■ Assigned task
Transcribe the records below line by line, exactly as they read.

■ Material for this task
========================
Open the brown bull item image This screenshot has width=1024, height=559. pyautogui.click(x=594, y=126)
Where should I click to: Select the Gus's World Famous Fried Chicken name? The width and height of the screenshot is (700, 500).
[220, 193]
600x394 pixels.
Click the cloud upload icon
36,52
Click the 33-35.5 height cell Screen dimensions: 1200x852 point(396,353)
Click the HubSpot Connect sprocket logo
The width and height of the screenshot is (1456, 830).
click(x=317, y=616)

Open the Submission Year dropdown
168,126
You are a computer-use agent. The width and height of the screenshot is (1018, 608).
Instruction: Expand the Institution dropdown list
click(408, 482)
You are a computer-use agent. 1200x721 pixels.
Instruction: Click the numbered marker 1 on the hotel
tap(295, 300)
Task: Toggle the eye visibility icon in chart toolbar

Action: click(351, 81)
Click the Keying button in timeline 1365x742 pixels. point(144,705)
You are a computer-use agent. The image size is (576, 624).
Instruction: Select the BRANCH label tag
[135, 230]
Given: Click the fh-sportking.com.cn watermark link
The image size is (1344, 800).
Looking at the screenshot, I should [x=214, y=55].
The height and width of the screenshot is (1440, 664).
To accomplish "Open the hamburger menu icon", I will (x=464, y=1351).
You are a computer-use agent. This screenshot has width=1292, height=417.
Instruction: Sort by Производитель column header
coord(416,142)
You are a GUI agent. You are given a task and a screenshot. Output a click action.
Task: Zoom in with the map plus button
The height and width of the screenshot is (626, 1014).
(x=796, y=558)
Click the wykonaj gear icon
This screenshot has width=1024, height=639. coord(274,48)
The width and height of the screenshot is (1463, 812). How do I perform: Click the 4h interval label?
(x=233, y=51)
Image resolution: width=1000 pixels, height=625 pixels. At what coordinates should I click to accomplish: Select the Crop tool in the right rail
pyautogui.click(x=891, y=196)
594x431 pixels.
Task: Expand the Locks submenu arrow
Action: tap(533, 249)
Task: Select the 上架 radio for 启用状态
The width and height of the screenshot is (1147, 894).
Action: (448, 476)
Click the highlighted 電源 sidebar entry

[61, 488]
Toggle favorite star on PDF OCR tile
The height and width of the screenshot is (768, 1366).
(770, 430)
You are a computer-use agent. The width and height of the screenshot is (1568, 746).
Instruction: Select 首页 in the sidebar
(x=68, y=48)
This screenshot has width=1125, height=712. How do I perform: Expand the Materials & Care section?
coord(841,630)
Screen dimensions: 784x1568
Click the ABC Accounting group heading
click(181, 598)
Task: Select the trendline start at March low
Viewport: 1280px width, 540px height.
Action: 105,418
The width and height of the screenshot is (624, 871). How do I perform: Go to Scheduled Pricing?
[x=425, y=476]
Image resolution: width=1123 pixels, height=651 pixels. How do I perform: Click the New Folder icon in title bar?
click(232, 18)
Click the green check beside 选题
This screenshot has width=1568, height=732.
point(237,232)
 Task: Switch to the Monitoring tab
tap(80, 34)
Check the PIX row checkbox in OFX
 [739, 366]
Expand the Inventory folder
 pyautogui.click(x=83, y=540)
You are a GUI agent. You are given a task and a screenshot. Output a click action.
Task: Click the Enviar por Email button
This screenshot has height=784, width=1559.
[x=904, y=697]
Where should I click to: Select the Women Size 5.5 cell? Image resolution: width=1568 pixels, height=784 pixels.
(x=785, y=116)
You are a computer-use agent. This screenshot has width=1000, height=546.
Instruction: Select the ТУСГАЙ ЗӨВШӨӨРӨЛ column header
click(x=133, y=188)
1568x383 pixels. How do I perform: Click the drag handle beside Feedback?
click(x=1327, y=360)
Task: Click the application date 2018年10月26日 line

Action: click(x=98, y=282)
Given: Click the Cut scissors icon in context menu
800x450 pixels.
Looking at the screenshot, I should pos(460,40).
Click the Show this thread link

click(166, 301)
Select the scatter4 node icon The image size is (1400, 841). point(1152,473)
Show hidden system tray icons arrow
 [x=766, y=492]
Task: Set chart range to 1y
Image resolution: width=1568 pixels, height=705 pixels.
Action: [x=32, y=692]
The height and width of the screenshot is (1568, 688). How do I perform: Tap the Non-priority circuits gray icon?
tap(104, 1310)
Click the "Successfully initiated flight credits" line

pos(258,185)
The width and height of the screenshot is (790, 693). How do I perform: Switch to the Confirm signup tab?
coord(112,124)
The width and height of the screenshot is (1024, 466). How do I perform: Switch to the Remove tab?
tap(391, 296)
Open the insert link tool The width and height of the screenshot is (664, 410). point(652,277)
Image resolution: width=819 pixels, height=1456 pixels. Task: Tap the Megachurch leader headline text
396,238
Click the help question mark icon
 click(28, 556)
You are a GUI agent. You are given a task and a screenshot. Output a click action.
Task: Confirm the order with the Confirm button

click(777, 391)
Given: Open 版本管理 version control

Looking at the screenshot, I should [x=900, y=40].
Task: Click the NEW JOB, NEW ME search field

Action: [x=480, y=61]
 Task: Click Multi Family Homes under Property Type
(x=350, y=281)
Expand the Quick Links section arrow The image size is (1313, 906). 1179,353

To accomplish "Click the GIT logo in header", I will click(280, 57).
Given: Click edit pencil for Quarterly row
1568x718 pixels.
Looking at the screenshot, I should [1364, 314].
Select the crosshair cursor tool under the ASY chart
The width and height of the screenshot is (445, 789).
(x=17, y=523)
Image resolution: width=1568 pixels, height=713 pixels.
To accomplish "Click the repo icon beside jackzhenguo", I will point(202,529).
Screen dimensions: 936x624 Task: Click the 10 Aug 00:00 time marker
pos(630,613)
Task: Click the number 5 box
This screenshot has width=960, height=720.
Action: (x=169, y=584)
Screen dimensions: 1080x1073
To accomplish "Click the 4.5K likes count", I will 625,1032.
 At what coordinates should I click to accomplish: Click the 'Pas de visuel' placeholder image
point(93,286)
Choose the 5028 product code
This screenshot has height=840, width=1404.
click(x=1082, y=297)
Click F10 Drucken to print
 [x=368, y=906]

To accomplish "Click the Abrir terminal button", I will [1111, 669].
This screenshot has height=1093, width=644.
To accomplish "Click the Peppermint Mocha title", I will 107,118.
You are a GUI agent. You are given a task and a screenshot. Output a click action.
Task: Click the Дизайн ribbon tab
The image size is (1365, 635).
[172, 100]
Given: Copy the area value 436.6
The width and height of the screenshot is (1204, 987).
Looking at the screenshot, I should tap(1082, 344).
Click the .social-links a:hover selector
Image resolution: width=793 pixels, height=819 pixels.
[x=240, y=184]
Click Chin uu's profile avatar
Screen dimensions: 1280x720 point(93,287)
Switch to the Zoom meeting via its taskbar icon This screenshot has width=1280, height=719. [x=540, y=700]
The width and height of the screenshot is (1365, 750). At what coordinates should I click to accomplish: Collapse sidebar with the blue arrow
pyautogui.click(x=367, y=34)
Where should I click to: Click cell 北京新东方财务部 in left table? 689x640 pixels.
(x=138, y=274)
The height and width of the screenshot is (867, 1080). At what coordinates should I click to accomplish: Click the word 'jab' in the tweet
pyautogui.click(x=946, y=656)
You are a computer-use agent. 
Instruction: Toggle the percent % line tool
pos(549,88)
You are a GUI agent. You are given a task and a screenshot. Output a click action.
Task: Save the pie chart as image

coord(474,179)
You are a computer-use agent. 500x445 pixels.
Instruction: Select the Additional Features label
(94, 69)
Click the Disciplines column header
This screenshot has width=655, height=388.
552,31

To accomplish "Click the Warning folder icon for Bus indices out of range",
========================
■ Reply to the task
Open the brown bull item image This screenshot has width=1024, height=559. pyautogui.click(x=594, y=126)
Where should I click to: Select the Gus's World Famous Fried Chicken name? The width and height of the screenshot is (700, 500).
[220, 193]
600x394 pixels.
Click the cloud upload icon
36,52
Click the 33-35.5 height cell Screen dimensions: 1200x852 point(396,353)
Click the HubSpot Connect sprocket logo
The width and height of the screenshot is (1456, 830).
click(x=317, y=616)

Open the Submission Year dropdown
168,126
You are a computer-use agent. The width and height of the screenshot is (1018, 608).
Instruction: Expand the Institution dropdown list
click(408, 482)
You are a computer-use agent. 1200x721 pixels.
Instruction: Click the numbered marker 1 on the hotel
tap(295, 300)
Task: Toggle the eye visibility icon in chart toolbar

Action: click(351, 81)
Click the Keying button in timeline 1365x742 pixels. point(144,705)
You are a computer-use agent. The image size is (576, 624).
Instruction: Select the BRANCH label tag
[135, 230]
Given: Click the fh-sportking.com.cn watermark link
The image size is (1344, 800).
Looking at the screenshot, I should [x=214, y=55].
The height and width of the screenshot is (1440, 664).
To accomplish "Open the hamburger menu icon", I will (x=464, y=1351).
You are a computer-use agent. This screenshot has width=1292, height=417.
Instruction: Sort by Производитель column header
coord(416,142)
You are a GUI agent. You are given a task and a screenshot. Output a click action.
Task: Zoom in with the map plus button
The height and width of the screenshot is (626, 1014).
(x=796, y=558)
Click the wykonaj gear icon
This screenshot has width=1024, height=639. coord(274,48)
The width and height of the screenshot is (1463, 812). How do I perform: Click the 4h interval label?
(x=233, y=51)
Image resolution: width=1000 pixels, height=625 pixels. At what coordinates should I click to accomplish: Select the Crop tool in the right rail
pyautogui.click(x=891, y=196)
594x431 pixels.
Task: Expand the Locks submenu arrow
Action: tap(533, 249)
Task: Select the 上架 radio for 启用状态
The width and height of the screenshot is (1147, 894).
Action: (448, 476)
Click the highlighted 電源 sidebar entry

[61, 488]
Toggle favorite star on PDF OCR tile
The height and width of the screenshot is (768, 1366).
(770, 430)
You are a computer-use agent. The width and height of the screenshot is (1568, 746).
Instruction: Select 首页 in the sidebar
(x=68, y=48)
This screenshot has width=1125, height=712. How do I perform: Expand the Materials & Care section?
coord(841,630)
Screen dimensions: 784x1568
Click the ABC Accounting group heading
click(181, 598)
Task: Select the trendline start at March low
Viewport: 1280px width, 540px height.
Action: 105,418
The width and height of the screenshot is (624, 871). How do I perform: Go to Scheduled Pricing?
[x=425, y=476]
Image resolution: width=1123 pixels, height=651 pixels. How do I perform: Click the New Folder icon in title bar?
click(232, 18)
Click the green check beside 选题
This screenshot has width=1568, height=732.
point(237,232)
 Task: Switch to the Monitoring tab
tap(80, 34)
Check the PIX row checkbox in OFX
 [739, 366]
Expand the Inventory folder
 pyautogui.click(x=83, y=540)
You are a GUI agent. You are given a task and a screenshot. Output a click action.
Task: Click the Enviar por Email button
This screenshot has height=784, width=1559.
[x=904, y=697]
Where should I click to: Select the Women Size 5.5 cell? Image resolution: width=1568 pixels, height=784 pixels.
(x=785, y=116)
You are a computer-use agent. This screenshot has width=1000, height=546.
Instruction: Select the ТУСГАЙ ЗӨВШӨӨРӨЛ column header
click(x=133, y=188)
1568x383 pixels. How do I perform: Click the drag handle beside Feedback?
click(x=1327, y=360)
Task: Click the application date 2018年10月26日 line

Action: click(x=98, y=282)
Given: Click the Cut scissors icon in context menu
800x450 pixels.
Looking at the screenshot, I should pos(460,40).
Click the Show this thread link

click(166, 301)
Select the scatter4 node icon The image size is (1400, 841). point(1152,473)
Show hidden system tray icons arrow
 [x=766, y=492]
Task: Set chart range to 1y
Image resolution: width=1568 pixels, height=705 pixels.
Action: [x=32, y=692]
The height and width of the screenshot is (1568, 688). How do I perform: Tap the Non-priority circuits gray icon?
tap(104, 1310)
Click the "Successfully initiated flight credits" line

pos(258,185)
The width and height of the screenshot is (790, 693). How do I perform: Switch to the Confirm signup tab?
coord(112,124)
The width and height of the screenshot is (1024, 466). How do I perform: Switch to the Remove tab?
tap(391, 296)
Open the insert link tool The width and height of the screenshot is (664, 410). point(652,277)
Image resolution: width=819 pixels, height=1456 pixels. Task: Tap the Megachurch leader headline text
396,238
Click the help question mark icon
 click(28, 556)
You are a GUI agent. You are given a task and a screenshot. Output a click action.
Task: Confirm the order with the Confirm button

click(777, 391)
Given: Open 版本管理 version control

Looking at the screenshot, I should [x=900, y=40].
Task: Click the NEW JOB, NEW ME search field

Action: [x=480, y=61]
 Task: Click Multi Family Homes under Property Type
(x=350, y=281)
Expand the Quick Links section arrow The image size is (1313, 906). 1179,353

To accomplish "Click the GIT logo in header", I will click(280, 57).
Given: Click edit pencil for Quarterly row
1568x718 pixels.
Looking at the screenshot, I should [1364, 314].
Select the crosshair cursor tool under the ASY chart
The width and height of the screenshot is (445, 789).
(x=17, y=523)
Image resolution: width=1568 pixels, height=713 pixels.
To accomplish "Click the repo icon beside jackzhenguo", I will point(202,529).
Screen dimensions: 936x624 Task: Click the 10 Aug 00:00 time marker
pos(630,613)
Task: Click the number 5 box
This screenshot has width=960, height=720.
Action: (x=169, y=584)
Screen dimensions: 1080x1073
To accomplish "Click the 4.5K likes count", I will 625,1032.
 At what coordinates should I click to accomplish: Click the 'Pas de visuel' placeholder image
point(93,286)
Choose the 5028 product code
This screenshot has height=840, width=1404.
click(x=1082, y=297)
Click F10 Drucken to print
 [x=368, y=906]

To accomplish "Click the Abrir terminal button", I will [1111, 669].
This screenshot has height=1093, width=644.
To accomplish "Click the Peppermint Mocha title", I will 107,118.
You are a GUI agent. You are given a task and a screenshot. Output a click action.
Task: Click the Дизайн ribbon tab
The image size is (1365, 635).
[172, 100]
Given: Copy the area value 436.6
The width and height of the screenshot is (1204, 987).
Looking at the screenshot, I should tap(1082, 344).
Click the .social-links a:hover selector
Image resolution: width=793 pixels, height=819 pixels.
[x=240, y=184]
Click Chin uu's profile avatar
Screen dimensions: 1280x720 point(93,287)
Switch to the Zoom meeting via its taskbar icon This screenshot has width=1280, height=719. [x=540, y=700]
The width and height of the screenshot is (1365, 750). At what coordinates should I click to accomplish: Collapse sidebar with the blue arrow
pyautogui.click(x=367, y=34)
Where should I click to: Click cell 北京新东方财务部 in left table? 689x640 pixels.
(x=138, y=274)
The height and width of the screenshot is (867, 1080). At what coordinates should I click to accomplish: Click the word 'jab' in the tweet
pyautogui.click(x=946, y=656)
You are a computer-use agent. 
Instruction: Toggle the percent % line tool
pos(549,88)
You are a GUI agent. You are given a task and a screenshot. Output a click action.
Task: Save the pie chart as image

coord(474,179)
You are a computer-use agent. 500x445 pixels.
Instruction: Select the Additional Features label
(94, 69)
Click the Disciplines column header
This screenshot has width=655, height=388.
552,31

To accomplish "Click the Warning folder icon for Bus indices out of range",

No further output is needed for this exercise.